Marketing de l’extrême: jusqu’où peut-on aller pour promouvoir sa marque?
Nicolas Halftermeyer, contributeur FrenchWeb
Cet article est dédié à la mémoire de Tancrède Melet, merveilleux acrobate du ciel du collectif Flying Frenchies avec lequel j’ai eu le bonheur de collaborer.
Redbull Stratos, l’exploit au cœur de la marque
Chacun a encore en tête l’incroyable exploit de Felix Baumgartner qui sauta dans le vide à plus de 38 000 mètres d’altitude. L’autrichien – quasi-cosmonaute – s’élança ce 14 octobre 2012, truffé de caméras Gopro, suivi par 9,5 millions d’internautes sur YouTube et beaucoup plus via les télévisions. La mission Red Bull Stratos, d’un coût supérieur à 30 millions de dollars faisait jeu égal avec la NASA.
Franchir le mur du son pour promouvoir une marque, voilà qui a de l’allure ! Le saut depuis la stratosphère a généré plus de 2 300 retombées presse en France, selon Havas Media. Le coup de génie de Red Bull, boisson gazeuse énergisante, qui semble rendre invincible et surhumain l’homme contemporain. Ce record n’a tenu que deux ans mais avec bien moins de médiatisation. Ce type de record extraordinaire, qu’il soit dans la lointaine atmosphère ou en falaise, Red Bull a su l’inventer, le soutenir, l’exploiter – jusqu’à créer son propre magazine.
Cette soif d’épique, de défi humain, est-elle vraiment payante, faut-il la tenter ? Que risque t-on à colorer sa marque avec un parfum d’aventures pour lui donner une tonalité plus audacieuse ? Une marque peut-elle mettre en danger la vie de sportifs extrêmes, dont c’est, convenons-en, le métier ? Ce fut le mien de sponsoriser des personnes d’exception en échange de vues originales.

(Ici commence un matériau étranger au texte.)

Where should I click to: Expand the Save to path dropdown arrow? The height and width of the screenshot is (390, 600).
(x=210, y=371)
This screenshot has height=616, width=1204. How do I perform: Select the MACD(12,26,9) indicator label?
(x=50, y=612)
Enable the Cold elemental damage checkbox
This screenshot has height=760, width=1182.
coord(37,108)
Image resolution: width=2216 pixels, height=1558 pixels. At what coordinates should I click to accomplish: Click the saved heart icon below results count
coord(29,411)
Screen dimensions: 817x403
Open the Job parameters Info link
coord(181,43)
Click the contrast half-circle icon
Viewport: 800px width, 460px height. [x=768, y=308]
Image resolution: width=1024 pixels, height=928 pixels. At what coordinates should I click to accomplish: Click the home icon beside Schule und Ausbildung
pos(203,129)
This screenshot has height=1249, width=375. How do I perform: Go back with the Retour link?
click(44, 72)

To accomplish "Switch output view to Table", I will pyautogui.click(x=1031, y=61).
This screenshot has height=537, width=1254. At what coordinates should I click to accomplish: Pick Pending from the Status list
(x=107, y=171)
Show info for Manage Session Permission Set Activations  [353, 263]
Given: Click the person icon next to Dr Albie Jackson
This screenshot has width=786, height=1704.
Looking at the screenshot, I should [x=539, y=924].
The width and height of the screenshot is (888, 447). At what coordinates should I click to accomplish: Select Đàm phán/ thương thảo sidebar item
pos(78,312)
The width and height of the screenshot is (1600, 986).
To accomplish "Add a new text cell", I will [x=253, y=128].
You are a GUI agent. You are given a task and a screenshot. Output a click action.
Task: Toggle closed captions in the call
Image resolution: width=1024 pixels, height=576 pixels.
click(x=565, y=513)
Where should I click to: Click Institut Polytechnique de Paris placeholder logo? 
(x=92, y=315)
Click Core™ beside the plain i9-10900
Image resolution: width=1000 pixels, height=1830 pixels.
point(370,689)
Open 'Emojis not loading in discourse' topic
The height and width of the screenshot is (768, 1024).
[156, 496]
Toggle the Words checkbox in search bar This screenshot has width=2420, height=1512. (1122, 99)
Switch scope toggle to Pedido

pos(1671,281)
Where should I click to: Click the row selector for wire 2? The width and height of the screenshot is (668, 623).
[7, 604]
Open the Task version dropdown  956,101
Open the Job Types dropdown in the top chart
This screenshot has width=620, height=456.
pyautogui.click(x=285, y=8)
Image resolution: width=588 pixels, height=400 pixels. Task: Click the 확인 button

Le véritable pionnier de l’extrême, André Citroën
Il faut se remémorer ce qu’ont réussi les marques qui osent : en premier lieu, l’exceptionnel André Citroën et ses raids, à base de voitures chenillées, qui traversèrent l’Afrique et l’empire colonial français en 1924 puis l’Asie en 1931. Des croisières automobiles sans pareille, embarquant des ethnologues et des géographes, qui firent longtemps la renommée de la marque Citroën.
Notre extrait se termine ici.